Che cosa pensa di aver imparato dai suoi genitori?
«Papà mi ha insegnato la tecnica. Mia madre mi ha portato a vedere un mare di spettacoli. È una donna battagliera, faceva teatro con i detenuti e non si è arresa mai. Ha rappresentato un grande esempio d’impegno umanistico».
Lei si è imposto anche come icona di stile. Che rapporto ha con la moda?
«Mi interessa, mi piace. Apprezzo i bei tessuti. E quando vedo una persona elegante mi viene voglia di parlarci».
Frequenta i social media?
«No, non mi sento adatto.
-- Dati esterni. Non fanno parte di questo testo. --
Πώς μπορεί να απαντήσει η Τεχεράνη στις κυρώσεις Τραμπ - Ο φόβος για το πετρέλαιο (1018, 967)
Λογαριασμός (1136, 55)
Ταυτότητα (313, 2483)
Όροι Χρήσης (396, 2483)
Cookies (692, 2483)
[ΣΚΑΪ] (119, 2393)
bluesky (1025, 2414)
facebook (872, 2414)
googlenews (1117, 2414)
Ma, prima o poi, dovrò decidermi: stare sui social è necessario come fare la lavatrice».
Che cosa ha pensato quando i paparazzi hanno preso d’assalto il suo matrimonio?
«Che le foto, scattate da lontano, erano davvero sfocate».
Prima di salutarmi, Louis ci tiene a dirmi il suo punto di vista sul caso di Harvey Weinstein, il produttore americano travolto dalle accuse di molestie e abusi sessuali. «Dobbiamo fare un esame di coscienza collettivo», spiega. «Il rapporto degli uomini con le donne è ancora basato su un’aggressività primitiva. E non c’è che una strada per cambiare le cose: lasciare che le donne prendano sempre più potere. Siete molto più brave di noi a gestirlo».